Tsubaki received extensive education in writing, teaching, and theatrical practices prior to his long-term career at the University of Kansas, a three-decade residency that spanned the years 1968-2000. Tsubaki was most well-known for his pedagogy of Noh, Kyōgen, and Kabuki theatre and scholarly publications and reviews. In 2006, he was awarded the honor of joining the Order of the Sacred Treasure.

== Education ==
Tsubaki graduated in 1954 from Tokyo Gakugei University with a degree in English. After teaching high school in Japan, Tsubaki traveled to Saskatoon, Canada supported by a grant from the University of Saskatchewan, where he obtained a Canadian postgraduate diploma in theatre from 1958-59. Immediately after Saskatchewan, he pursued a Master of Arts in theatre from Texas Christian University and graduated in 1961. Tsubaki concluded his degree-seeking pursuits in 1967 after he received his P.h.D from the University of Illinois at Urbana–Champaign.

== Career ==
While working on his doctoral dissertation, Tsubaki began working at Bowling Green State University in 1964 and stayed in Ohio until 1968, when he received a position in the theatre department at the University of Kansas in Lawrence, KS.

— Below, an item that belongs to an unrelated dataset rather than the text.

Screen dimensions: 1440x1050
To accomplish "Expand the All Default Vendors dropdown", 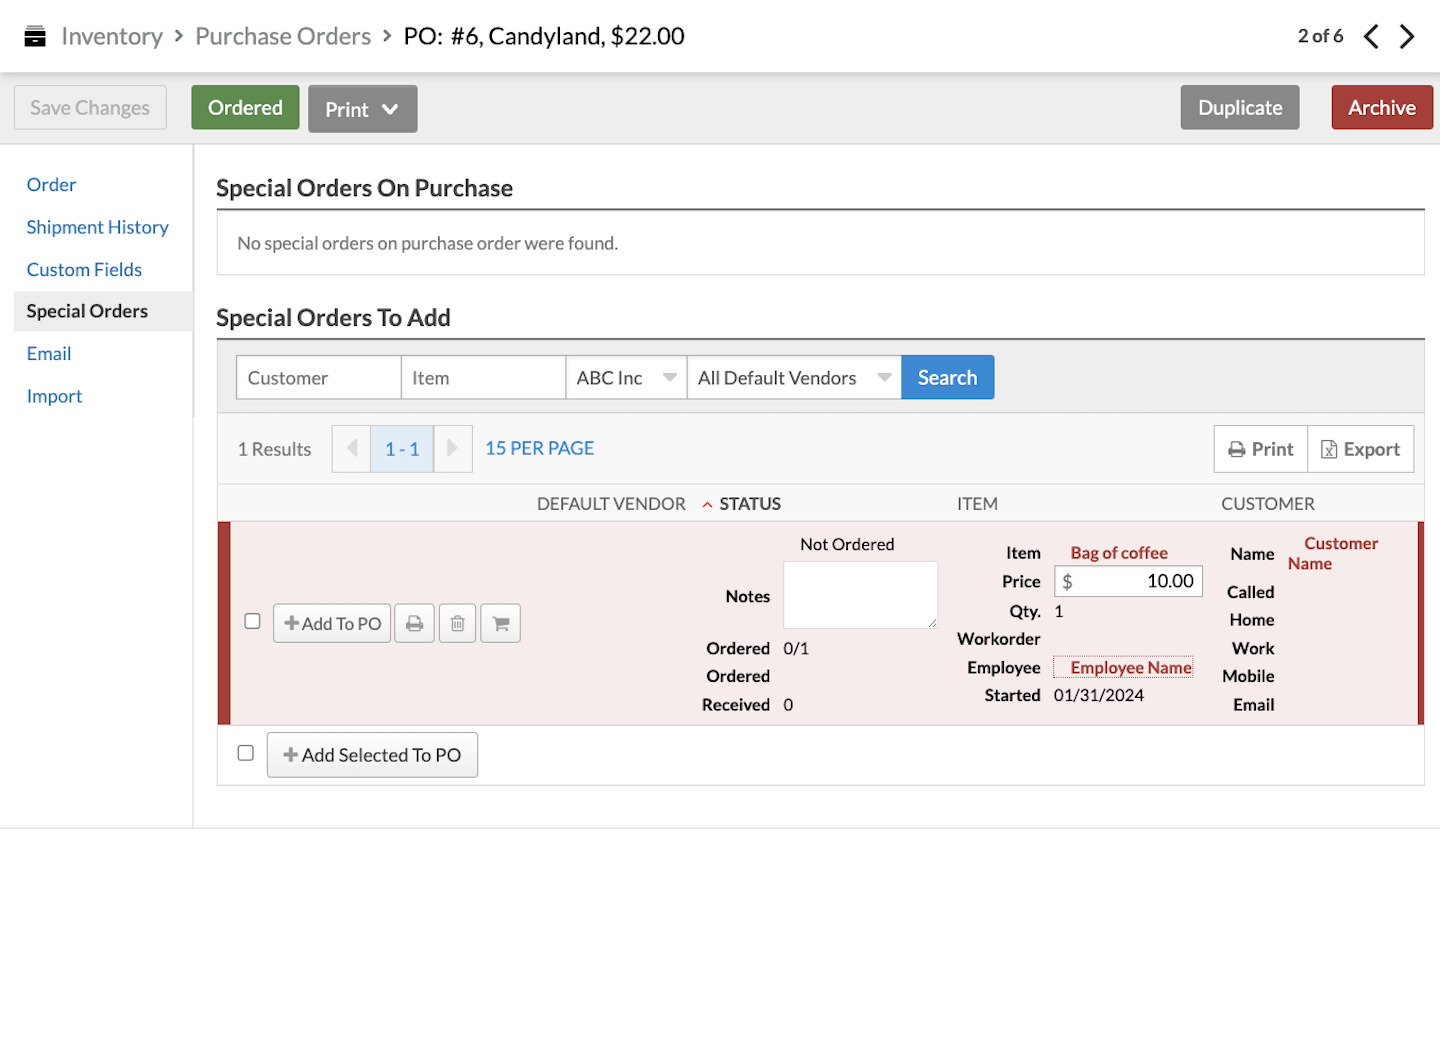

Tsubaki was one of the founding members of an organization that originally was titled the Afro-Asian Theatre Project in 1965, alongside scholars Farley Richmond and James Rodger Brandon. The organization went through several name and structural changes as the years passed and as goals for the members' artistic endeavors shifted. The final title that was accepted in 1987 was the Association for Asian Performance. In 1970, Tsubaki was the volunteer editor for their Afro-Asian Theatre Bulletin, and from 1975-1978 was the chair of the AAP. In 1979, Tsubaki also co-wrote new by-laws and co-published a report with Sears Eldredge that stated secret ballots were to be required for voting in new officers.

== Awards ==
- Order of the Sacred Treasure (2006)

== Publications ==

=== Selected works ===

- Tsubaki, Andrew T. (2009). "Review of Encyclopedia of Asian Theatre"
- Tsubaki, Andrew T. (2007). "Suehirogari (The Fan of Felicity)"
- Tsubaki, Andrew T. (1971). "Zeami and the Transition of the Concept of Yūgen: A Note on Japanese Aesthetics"
- Tsubaki, Andrew T. (1988). "Review of After Apocalypse: Four Japanese Plays of Hiroshima and Nagasaki"
- Tsubaki, Andrew T. (1984). "Review of The Noh Theatre: Principles and Perspectives"
- Tsubaki, Andrew T. (1981). "Review of Kabuki Encyclopedia: An English-Language Adaptation of Kabuki Jiten."